Boys of Blur, by N.D. Wilson (Random House, upper middle grade/younger YA, April 2014)
Charlie has come to the Florida sugar cane country for the funeral of his step-dad's foster father, football coach and mentor of generations of boys in a small town up against swampland. There he meets Cotton, a second step-cousin his own age, who takes him exploring off the edge of town...and what they find there is the start of a battle against darkness. For off in the swamp a dark, twisted mother is making the town's dead into zombie children. And Charlie and Cotton are caught in an age old struggle between good and evil that they can't outrun. Not matter how fast they are....
To my surprise and pleasure, it turned out that I was reading a Beowulf reimagining! Grendel is played by the zombies, Grendel's mother is of course the mother down in the swamp, and Charlie is forced into the role of the hero! Very cool.* I don't think you have to know Beowulf to make sense of things, but it sure added a lot to my own reading pleasure.
But it's more than just a retelling. It's also a story about family and coming to terms with the past. Charlie's biological father, who ended up abusing him and his mother, is out of prison, and back in this same small town (he was a football player in sugar cane country too). And it's a story with lots of football--Charlie's step-dad made it to the big leagues, and so is a returning hero, and just about all the boys in town are football crazy (note--in general, I have no desire to read about football, but I thought it added lots to this particular story).
It's not a story about race, but is a story in which some of the characters (like Charlie's step-dad) are black and some are white, and this is the way things are, and there are tensions but this is not the point.
It's also just a flat out good story. The sense of place is really, really strong-you can almost feel the slash of the sugar cane on your face, and smell the dark stinking mud-- and it's a place that clearly has deep (and dark) history (a history in which the Native people are a key part, though they are not here in this place at the time of the telling).
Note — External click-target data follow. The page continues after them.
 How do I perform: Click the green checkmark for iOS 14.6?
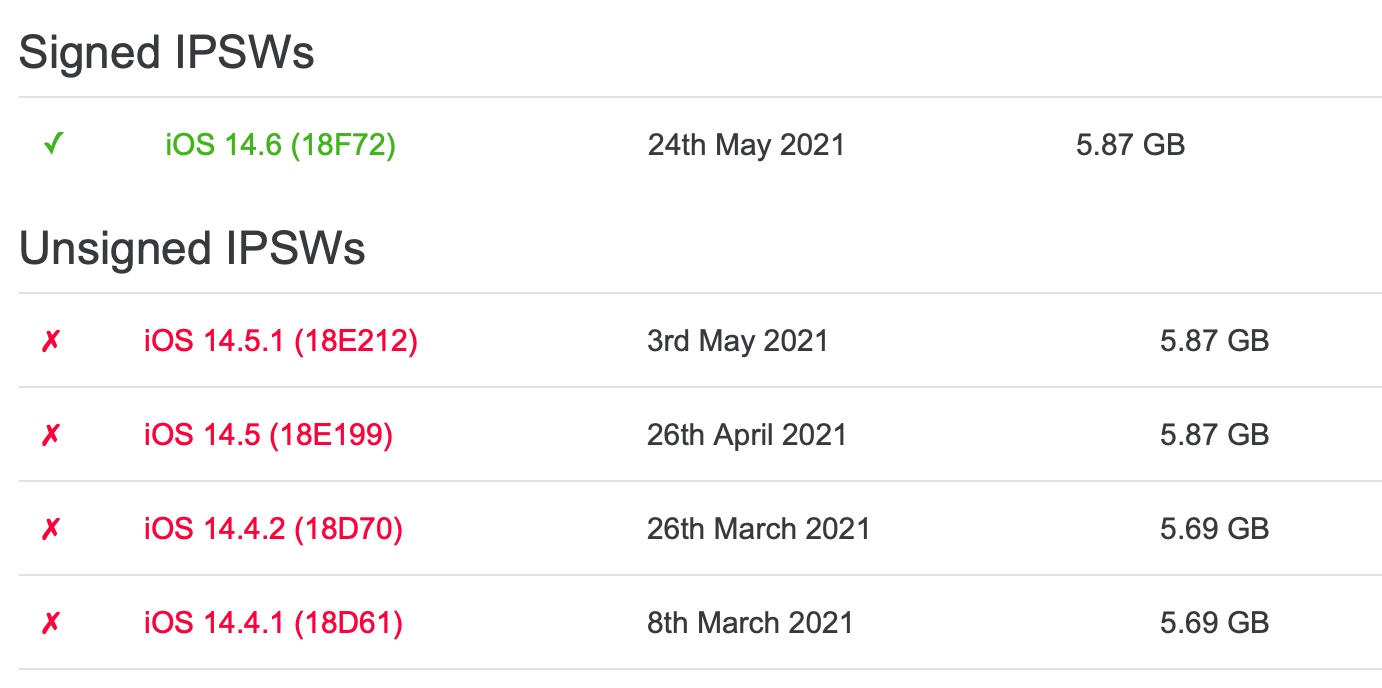53,145
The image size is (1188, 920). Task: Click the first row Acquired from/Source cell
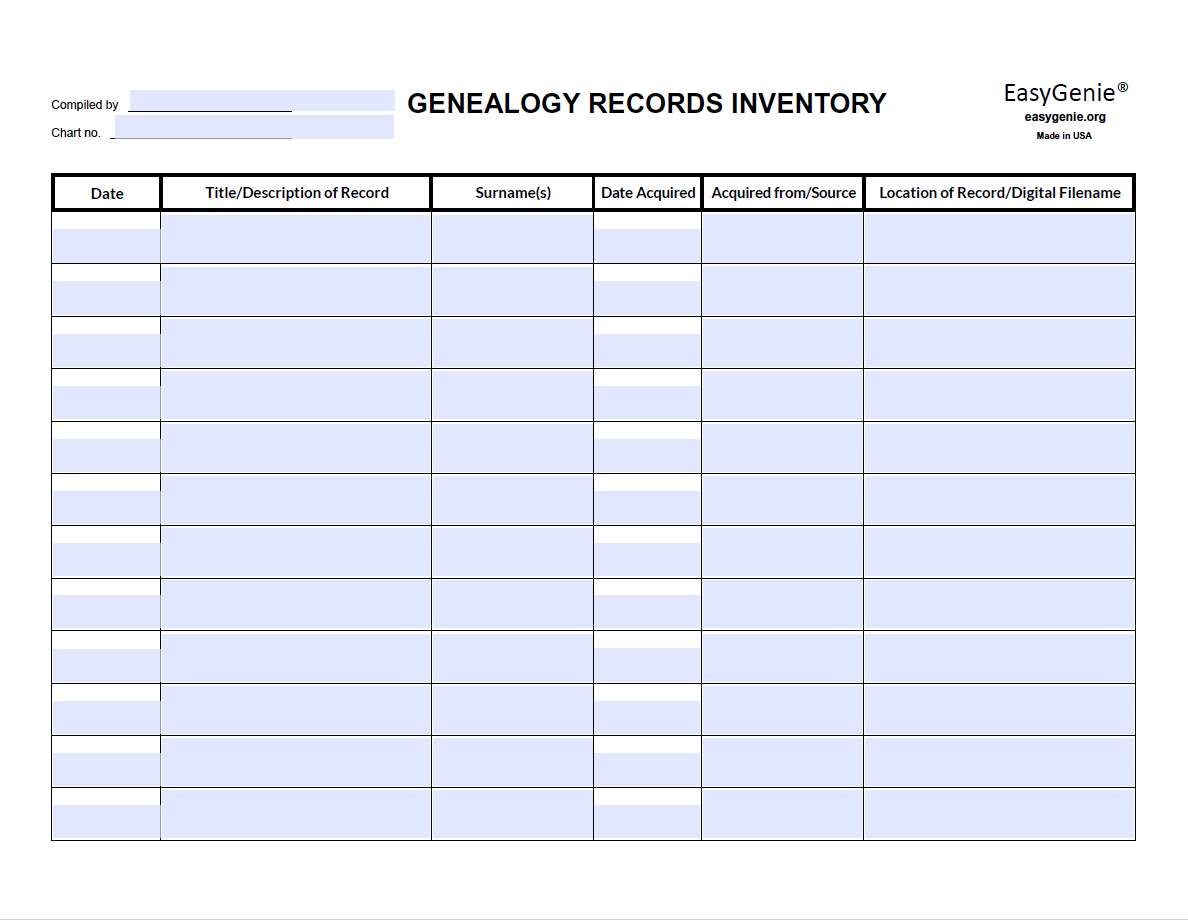781,237
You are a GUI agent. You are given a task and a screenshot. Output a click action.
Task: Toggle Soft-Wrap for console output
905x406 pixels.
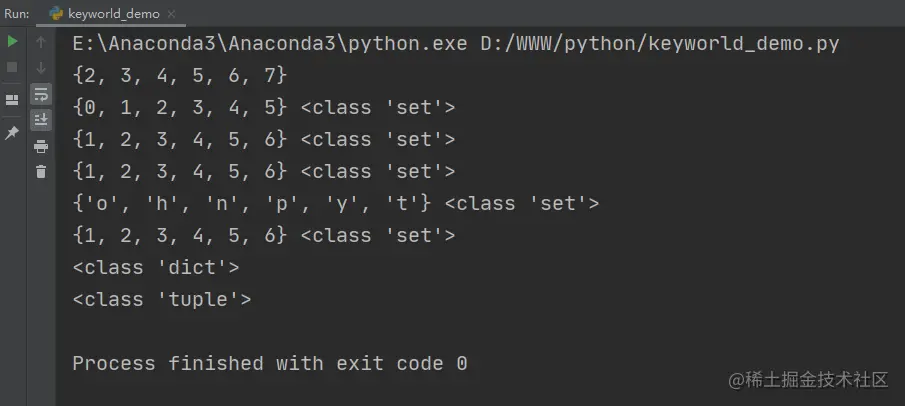tap(41, 94)
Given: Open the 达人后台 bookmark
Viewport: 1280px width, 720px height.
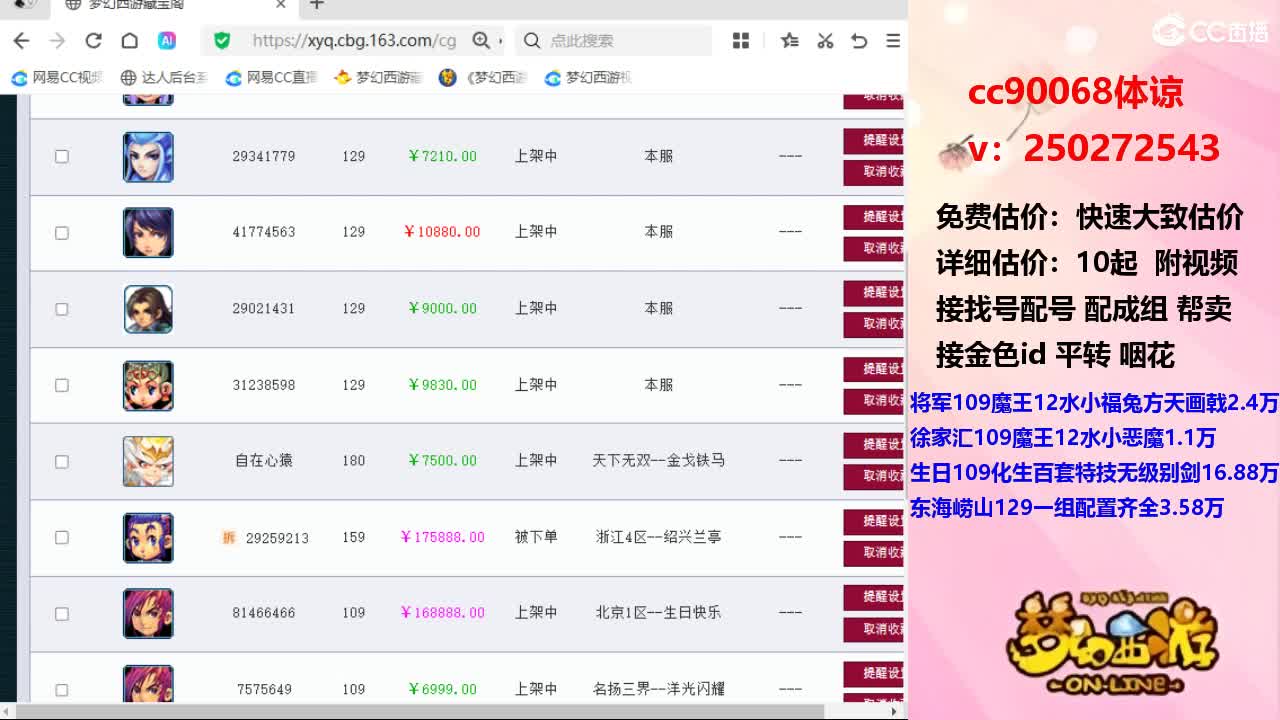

Exploring this place, and learning its story, is what sets things in motion.
And Charlie and all the other extended cast of characters are great. Charlie's step-dad is awesome, Cotton (forced to a high level of erudition by his home-schooling mama) is awesome, and Charlie himself is a character you can root for with conviction.
And on top of that, the whole story manages to fit inside 195 tight and succinct pages, without loosing any umph. This friendly brevity, and all the football in the book, makes it a good one to offer the kid who likes Chris Crutcher...and who might be ready for a dark supernatural twist alongside the athletics! It might also be a good one for fans of horror for kids who are now somewhat older. Here is my idea of a the perfect reader-- the smart seventh through ninth grade ex-Goosebumps reader who plays football and who knows who Beowulf is.
Which is of course not exactly me, but I was also a good reader for it all the same, and enjoyed it lots. It wasn't too icky, though it was scary (don't give this to a younger kid who gets scared) and tense and a panther dies (sad). There was never once so much non-stop unbroken action that I started skimming, and I loved the Beowulf references.
*A small pedantic note: I hope future editions change "Welcome to my heriot" on page 118 to "Welcome to my Heorot"-- the first is a death-duty, the second the great hall in Beowulf. Or even take it out altogether, as it calls for higher level Beowulfian knowledge than most of the target audience will have. Which leads to my one issue with the book--it would have been good if there had been more introduction to that story, because if you don't know it, you might find the references to things like Grendel's arm pretty meaningless.